Cela est primordial, spécialement dans les derniers degrés de l'éducation que constitue l'Université. La Faculté de Philosophie ne doit pas être offusquée dans son prestige, lorsqu'elle est placée après les Facultés de théologie, droit et médecine, ceci en vertu de cette séparation entre Raison et législation politique. Il n'empêche qu'elle a une supériorité sur les autres Facultés qui tient à son indépendance d'esprit, son autonomie étant la liberté. "Il faut absolument, pour la république savante, qu'il y ait à l'Université encore une faculté qui, indépendante des ordres du gouvernement pour ce qui est de ses enseignements, ait la liberté non de donner des ordres, mais pourtant de les juger tous, une faculté qui ait affaire à l'intérêt scientifique, c'est-à-dire à la vérité, où la raison doit avoir droit de parler publiquement"23(*). Si la séparation des domaines de la raison et de la politique est nécessaire, il n'empêche que l'éducation appelle dans le même temps une réforme institutionnelle pour permettre de donner une assise à cet espace de la liberté de penser. Une fois que l'institution reconnaît la place à part entière de cette Faculté, alors celle-ci peut participer à la formation du jugement des étudiants. La faculté de Philosophie joue alors un rôle prépondérant dans l'accomplissement d'une éducation, elle devient un des grands lieux de la transmission non pas du savoir, mais d'une attitude de liberté essentielle. C'est peut-être ce concept de transmission qui nous fait sortir de l'aporie de l'éducation, transmission qui est à l'oeuvre dans les relations entre les professeurs et les élèves, et ce dès le plus jeune âge de l'enfant. Cette transmission est celle du bien le plus riche en l'homme, à savoir celui de l'Idée de liberté appelant une réalisation infinie. Plus cette transmission est convenablement assurée, plus une vocation de l'élève s'esquisse, vocation signant l'acquisition d'une certaine mentalité.

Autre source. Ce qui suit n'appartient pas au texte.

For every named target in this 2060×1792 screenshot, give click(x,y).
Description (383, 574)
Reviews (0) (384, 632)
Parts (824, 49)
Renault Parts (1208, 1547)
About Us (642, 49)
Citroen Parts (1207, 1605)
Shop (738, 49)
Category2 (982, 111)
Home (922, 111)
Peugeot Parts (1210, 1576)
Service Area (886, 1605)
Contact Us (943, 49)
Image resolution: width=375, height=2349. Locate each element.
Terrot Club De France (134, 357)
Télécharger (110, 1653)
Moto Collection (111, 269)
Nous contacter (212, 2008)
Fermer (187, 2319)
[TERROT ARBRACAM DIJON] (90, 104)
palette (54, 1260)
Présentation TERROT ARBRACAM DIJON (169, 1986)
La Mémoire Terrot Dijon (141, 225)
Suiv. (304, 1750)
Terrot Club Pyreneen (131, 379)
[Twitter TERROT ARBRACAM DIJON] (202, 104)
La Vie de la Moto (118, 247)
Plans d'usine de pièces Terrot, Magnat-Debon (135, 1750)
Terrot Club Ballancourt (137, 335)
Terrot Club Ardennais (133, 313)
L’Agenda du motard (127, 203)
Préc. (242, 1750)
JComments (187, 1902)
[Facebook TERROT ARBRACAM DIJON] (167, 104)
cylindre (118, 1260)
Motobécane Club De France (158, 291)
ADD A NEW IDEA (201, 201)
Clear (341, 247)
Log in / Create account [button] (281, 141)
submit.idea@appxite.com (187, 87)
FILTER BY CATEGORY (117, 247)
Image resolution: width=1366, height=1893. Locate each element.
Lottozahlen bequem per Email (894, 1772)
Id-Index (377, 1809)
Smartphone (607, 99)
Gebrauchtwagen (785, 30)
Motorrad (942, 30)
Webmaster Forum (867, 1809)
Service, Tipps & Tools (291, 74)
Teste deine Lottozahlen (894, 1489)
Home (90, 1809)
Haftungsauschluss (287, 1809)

* 19 Emmanuel KANT, Idée d'une histoire universelle au point de vue cosmopolitique, Trad. Luc FERRY, éditions Gallimard, Paris, 1985, p.485.

* 20 Emmanuel KANT, Critique de la faculté de juger, § 40, Trad. Collective, éditions Gallimard, Paris, 1985, p.245.

* 21 Emmanuel KANT, Qu'est-ce que les Lumières?, Trad. Heinz WISMANN, éditions Gallimard, Paris, 1985, p.505.

* 22 Ibid., p.505.

* 23 Emmanuel KANT, Le Conflit des facultés, Ak. VII, 20, Trad. A. RENAUT, La Pléiade, tome III, p.816.